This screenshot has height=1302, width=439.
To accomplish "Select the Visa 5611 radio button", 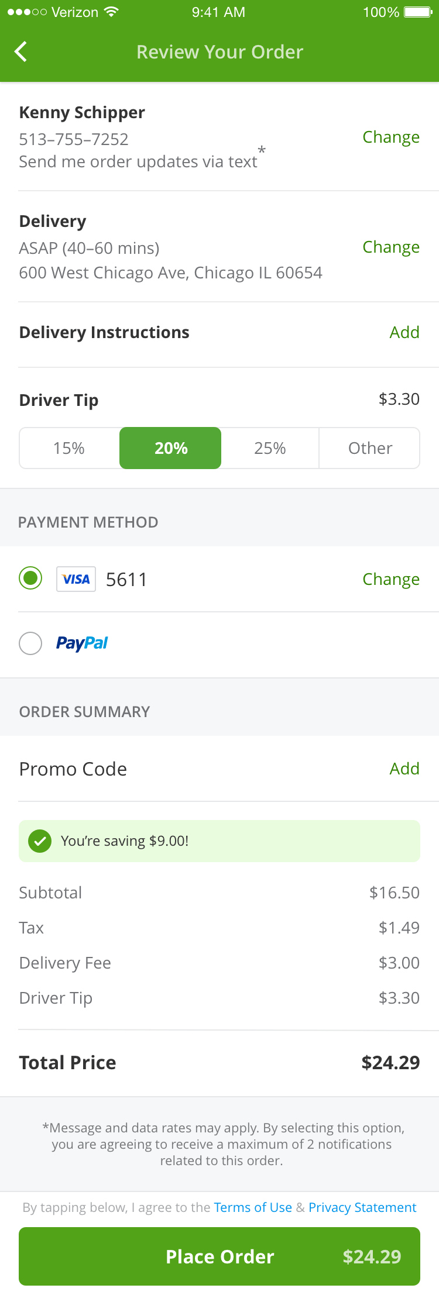I will click(x=30, y=578).
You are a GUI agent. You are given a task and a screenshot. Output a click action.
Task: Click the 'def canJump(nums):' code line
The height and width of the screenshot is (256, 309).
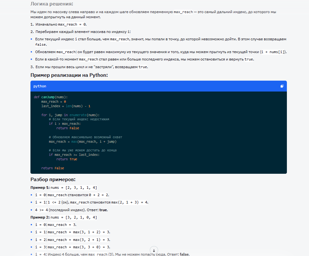[51, 97]
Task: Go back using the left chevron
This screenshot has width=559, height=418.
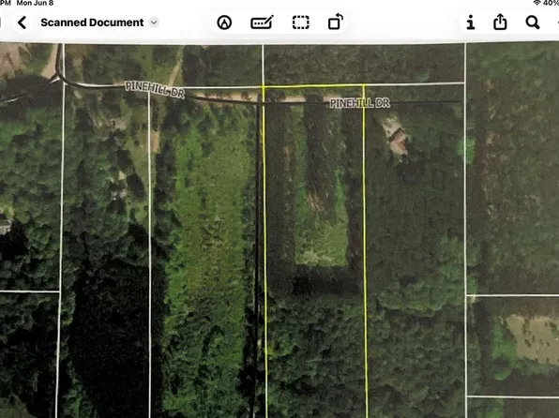Action: point(22,22)
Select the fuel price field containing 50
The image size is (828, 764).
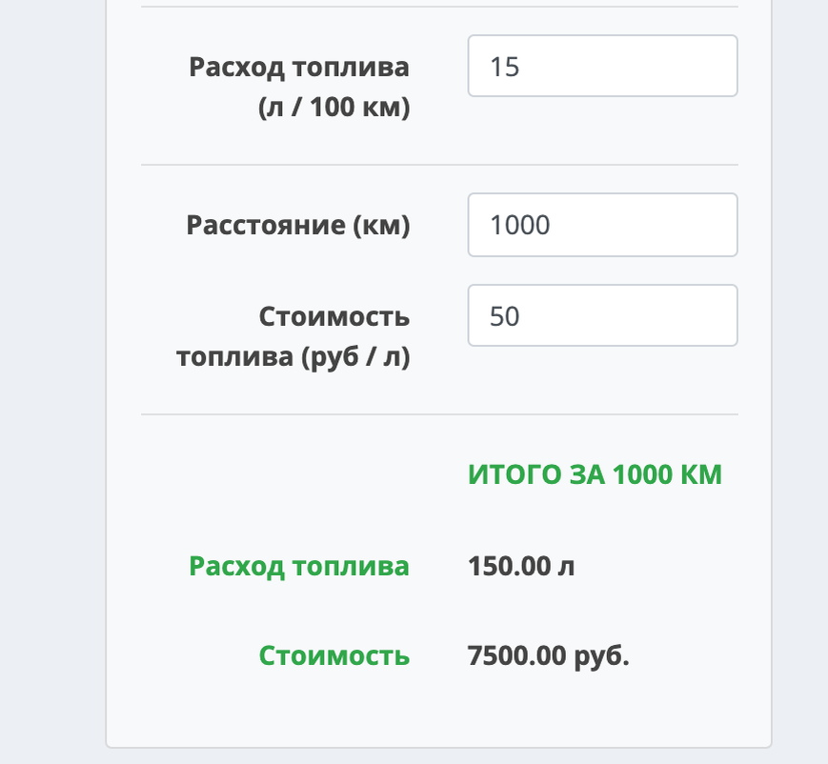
____
WORK TO BE COMPLETED: If a line falls between the one containing "Task: Go back using the left chevron" and the last line of the entries above, both included, reproduce it exactly; leave the pictures out.

RESULT:
Task: Go back using the left chevron
This screenshot has width=559, height=418.
Action: point(22,22)
Select the fuel price field containing 50
The image size is (828, 764).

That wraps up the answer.